▶ _ASSIGNMENT_:
Return the lines from the line containing "Given: Open the Navigator layers icon" onward. Each must match exactly, and the last line of the listing below must be included.

=-=-=

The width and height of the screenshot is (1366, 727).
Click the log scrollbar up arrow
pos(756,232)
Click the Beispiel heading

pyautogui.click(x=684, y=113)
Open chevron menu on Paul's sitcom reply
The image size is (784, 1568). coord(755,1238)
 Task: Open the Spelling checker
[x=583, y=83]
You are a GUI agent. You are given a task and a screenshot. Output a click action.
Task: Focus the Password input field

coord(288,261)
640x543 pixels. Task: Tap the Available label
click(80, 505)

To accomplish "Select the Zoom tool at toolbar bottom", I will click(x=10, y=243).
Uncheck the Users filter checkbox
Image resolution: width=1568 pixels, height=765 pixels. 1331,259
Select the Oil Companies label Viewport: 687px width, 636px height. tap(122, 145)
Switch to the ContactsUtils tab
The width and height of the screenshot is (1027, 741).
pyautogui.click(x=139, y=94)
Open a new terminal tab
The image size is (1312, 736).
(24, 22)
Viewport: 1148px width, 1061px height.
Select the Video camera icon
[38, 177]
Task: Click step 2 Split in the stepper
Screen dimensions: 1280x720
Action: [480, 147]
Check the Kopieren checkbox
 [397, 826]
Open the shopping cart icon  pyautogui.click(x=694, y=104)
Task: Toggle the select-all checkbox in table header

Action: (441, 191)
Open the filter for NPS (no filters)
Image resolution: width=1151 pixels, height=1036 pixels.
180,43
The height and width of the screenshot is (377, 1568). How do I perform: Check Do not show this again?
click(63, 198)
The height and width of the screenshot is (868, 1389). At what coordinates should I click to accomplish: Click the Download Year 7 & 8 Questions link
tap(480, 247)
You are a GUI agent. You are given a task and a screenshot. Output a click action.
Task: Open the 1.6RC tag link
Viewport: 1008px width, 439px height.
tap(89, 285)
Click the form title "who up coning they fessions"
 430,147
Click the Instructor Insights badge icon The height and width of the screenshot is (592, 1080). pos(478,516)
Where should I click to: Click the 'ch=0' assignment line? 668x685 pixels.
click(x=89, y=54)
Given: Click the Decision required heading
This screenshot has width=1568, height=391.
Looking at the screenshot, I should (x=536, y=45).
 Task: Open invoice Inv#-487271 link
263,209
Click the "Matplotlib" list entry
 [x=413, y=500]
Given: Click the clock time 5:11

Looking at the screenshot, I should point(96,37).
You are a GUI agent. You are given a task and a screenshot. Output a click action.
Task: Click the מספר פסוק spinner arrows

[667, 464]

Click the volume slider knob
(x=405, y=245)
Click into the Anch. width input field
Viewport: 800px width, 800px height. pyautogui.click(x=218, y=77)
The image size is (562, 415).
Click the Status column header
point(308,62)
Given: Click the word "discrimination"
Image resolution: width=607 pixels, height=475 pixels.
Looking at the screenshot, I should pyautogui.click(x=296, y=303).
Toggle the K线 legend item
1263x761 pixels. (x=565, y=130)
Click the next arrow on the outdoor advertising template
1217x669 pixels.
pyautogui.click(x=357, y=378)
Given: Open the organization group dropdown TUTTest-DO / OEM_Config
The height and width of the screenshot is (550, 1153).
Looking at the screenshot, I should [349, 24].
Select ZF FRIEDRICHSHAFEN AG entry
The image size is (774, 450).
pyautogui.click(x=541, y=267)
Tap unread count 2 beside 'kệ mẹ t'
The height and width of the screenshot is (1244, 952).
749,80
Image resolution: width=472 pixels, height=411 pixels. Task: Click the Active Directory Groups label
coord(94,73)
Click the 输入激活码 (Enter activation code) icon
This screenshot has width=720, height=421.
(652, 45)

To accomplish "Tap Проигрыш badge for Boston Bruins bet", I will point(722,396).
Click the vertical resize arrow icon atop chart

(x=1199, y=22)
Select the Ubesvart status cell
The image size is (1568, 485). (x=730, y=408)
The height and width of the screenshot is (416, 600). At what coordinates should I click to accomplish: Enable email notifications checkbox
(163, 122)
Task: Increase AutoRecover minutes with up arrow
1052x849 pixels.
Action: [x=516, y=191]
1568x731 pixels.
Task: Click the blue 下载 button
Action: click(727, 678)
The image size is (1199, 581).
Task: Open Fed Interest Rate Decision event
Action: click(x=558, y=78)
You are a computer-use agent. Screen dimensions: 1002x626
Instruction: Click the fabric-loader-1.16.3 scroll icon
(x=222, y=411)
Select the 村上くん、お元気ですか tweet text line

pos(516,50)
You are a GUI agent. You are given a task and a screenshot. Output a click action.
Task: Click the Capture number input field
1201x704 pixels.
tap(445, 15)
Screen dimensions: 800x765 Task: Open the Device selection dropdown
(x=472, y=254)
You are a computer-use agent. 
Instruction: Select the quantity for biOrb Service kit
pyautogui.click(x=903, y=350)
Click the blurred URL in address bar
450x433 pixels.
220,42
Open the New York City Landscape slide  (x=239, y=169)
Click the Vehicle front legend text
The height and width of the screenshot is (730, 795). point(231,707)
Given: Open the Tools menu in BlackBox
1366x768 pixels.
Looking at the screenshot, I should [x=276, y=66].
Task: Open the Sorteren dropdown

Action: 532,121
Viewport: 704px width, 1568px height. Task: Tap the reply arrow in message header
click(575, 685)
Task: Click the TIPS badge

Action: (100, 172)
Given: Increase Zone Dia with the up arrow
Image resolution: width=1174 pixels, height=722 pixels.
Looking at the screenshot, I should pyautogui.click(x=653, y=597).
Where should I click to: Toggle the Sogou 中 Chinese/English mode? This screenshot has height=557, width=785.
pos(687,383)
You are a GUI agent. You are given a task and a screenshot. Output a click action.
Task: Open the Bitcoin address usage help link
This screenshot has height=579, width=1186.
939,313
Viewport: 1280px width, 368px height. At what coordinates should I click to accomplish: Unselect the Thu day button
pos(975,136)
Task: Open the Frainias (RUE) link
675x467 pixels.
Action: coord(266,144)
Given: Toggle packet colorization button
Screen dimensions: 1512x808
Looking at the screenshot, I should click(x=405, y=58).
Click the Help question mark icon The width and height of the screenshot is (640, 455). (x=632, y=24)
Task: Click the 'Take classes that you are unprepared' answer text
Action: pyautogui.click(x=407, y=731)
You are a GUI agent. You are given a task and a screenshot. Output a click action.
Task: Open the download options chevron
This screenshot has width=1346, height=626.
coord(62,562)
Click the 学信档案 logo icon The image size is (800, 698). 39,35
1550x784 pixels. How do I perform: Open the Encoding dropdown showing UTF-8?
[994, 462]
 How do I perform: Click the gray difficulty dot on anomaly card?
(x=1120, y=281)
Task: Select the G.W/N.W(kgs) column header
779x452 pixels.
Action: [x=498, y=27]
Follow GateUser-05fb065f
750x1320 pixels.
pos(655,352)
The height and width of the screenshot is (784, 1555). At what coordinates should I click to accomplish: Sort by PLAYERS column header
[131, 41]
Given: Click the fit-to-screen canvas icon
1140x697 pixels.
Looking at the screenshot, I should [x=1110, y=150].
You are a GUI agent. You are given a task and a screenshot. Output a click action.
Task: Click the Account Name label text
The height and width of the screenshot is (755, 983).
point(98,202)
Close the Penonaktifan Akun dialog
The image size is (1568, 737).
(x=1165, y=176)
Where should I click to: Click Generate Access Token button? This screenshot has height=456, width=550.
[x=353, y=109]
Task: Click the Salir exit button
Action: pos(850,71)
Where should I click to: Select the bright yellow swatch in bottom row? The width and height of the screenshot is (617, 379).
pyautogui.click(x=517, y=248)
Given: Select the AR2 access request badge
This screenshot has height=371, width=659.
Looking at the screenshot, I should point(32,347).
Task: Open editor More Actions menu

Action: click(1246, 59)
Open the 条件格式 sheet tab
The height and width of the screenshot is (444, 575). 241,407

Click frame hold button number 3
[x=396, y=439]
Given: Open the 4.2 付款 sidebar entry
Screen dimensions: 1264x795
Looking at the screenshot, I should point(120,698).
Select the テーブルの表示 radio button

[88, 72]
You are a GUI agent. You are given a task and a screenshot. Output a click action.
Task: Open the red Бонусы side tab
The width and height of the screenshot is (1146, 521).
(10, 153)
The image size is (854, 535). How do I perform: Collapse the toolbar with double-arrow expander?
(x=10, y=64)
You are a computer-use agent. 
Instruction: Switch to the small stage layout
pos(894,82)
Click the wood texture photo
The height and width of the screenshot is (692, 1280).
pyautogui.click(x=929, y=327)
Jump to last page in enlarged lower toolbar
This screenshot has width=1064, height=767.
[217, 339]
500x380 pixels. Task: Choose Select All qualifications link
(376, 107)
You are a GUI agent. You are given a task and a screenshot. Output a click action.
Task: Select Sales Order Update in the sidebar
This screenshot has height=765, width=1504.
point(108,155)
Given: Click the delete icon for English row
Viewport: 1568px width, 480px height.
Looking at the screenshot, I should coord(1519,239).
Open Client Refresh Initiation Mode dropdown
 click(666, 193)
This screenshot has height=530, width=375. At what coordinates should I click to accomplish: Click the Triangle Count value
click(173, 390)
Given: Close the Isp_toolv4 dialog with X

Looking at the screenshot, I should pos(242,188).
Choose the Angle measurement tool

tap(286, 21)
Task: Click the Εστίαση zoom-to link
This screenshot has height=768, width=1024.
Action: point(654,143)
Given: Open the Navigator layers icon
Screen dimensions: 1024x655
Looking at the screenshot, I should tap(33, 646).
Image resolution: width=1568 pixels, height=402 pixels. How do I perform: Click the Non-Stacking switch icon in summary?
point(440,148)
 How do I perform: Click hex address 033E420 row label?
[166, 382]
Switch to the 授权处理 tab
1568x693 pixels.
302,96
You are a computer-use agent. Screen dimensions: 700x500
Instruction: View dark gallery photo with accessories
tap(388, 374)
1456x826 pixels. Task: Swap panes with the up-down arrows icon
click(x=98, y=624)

=-=-=

▶ _EXERCISE RESPONSE_:
Given: Open the Navigator layers icon
Screen dimensions: 1024x655
Looking at the screenshot, I should tap(33, 646).
Image resolution: width=1568 pixels, height=402 pixels. How do I perform: Click the Non-Stacking switch icon in summary?
point(440,148)
 How do I perform: Click hex address 033E420 row label?
[166, 382]
Switch to the 授权处理 tab
1568x693 pixels.
302,96
You are a computer-use agent. Screen dimensions: 700x500
Instruction: View dark gallery photo with accessories
tap(388, 374)
1456x826 pixels. Task: Swap panes with the up-down arrows icon
click(x=98, y=624)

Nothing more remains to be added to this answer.